Inquisitive pedestrians are usually receptive to the car’s message, he said.

“They give the thumbs up and go like ‘I want food labeled’ or ‘I don’t want to eat that stuff,'” he said. “Most people don’t realize that they’re eating it so there’s this disconnect between the knowledge of the food that they’re actually eating and the knowledge of the food that they don’t want to be eating. Generally, if you’re eating a processed food that came out of a box at the supermarket, it likely has a genetically engineered ingredient. But since it doesn’t say ‘genetically engineered ingredient,’ they’re not going to know that that’s what it is.”

Since the 1990s, the Food and Drug Administration has officially held the position that genetically engineered foods do not require special labeling. There are eight genetically modified crops currently available in the United States: corn, soybeans, cotton, canola, alfalfa, sugar beets, papaya and squash.

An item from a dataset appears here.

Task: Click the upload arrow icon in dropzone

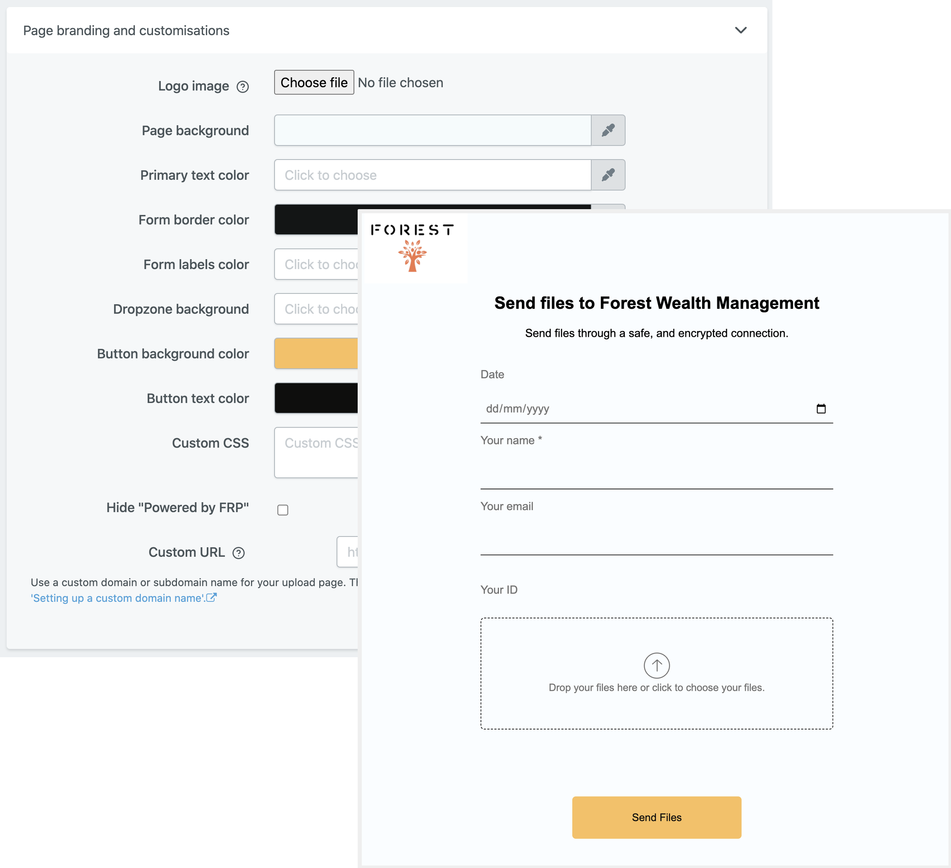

“The policy states that FDA has no basis for concluding that bioengineered foods differ from other foods in any meaningful or uniform way,” FDA says, “or that, as a class, foods developed by the new techniques present any different or greater safety concern than foods developed by traditional plant breeding.”

The effects of mandatory labeling would be “positively damaging to public understanding of science,” Mark Lynas, an environmentalist who recently shocked the anti-GMO world by reversing his position to one in favor of genetically modified food, said at an event this month in D.C.

Industry, he said, would be better served by a widespread voluntary labeling system for non-GMO products that allows consumers to choose what types of food they wish to buy, he said.

“I think what’s a real problem is to have mandatory labeling, which will then totally restructure the whole supply chain, and we’ll have knock-on effects, which actually do affect food security in other parts of the world,” Lynas said.

In the absence of labeling, Schiller has been growing his own vegetable garden at his house in D.C. for several years and purchasing his groceries from Whole Foods, which announced earlier this year that it would require labels on all GMO products.

He’s expecting varied levels of turnout and plenty of stares at the stops along the route to Washington state next week. But he’s gotten used to the attention.

“It’s one of those things that becomes so normal that you don’t realize it’s there,” Schiller said. “The only thing that kind of reminds you is the fact that you’ve got people pointing and staring and taking photographs.”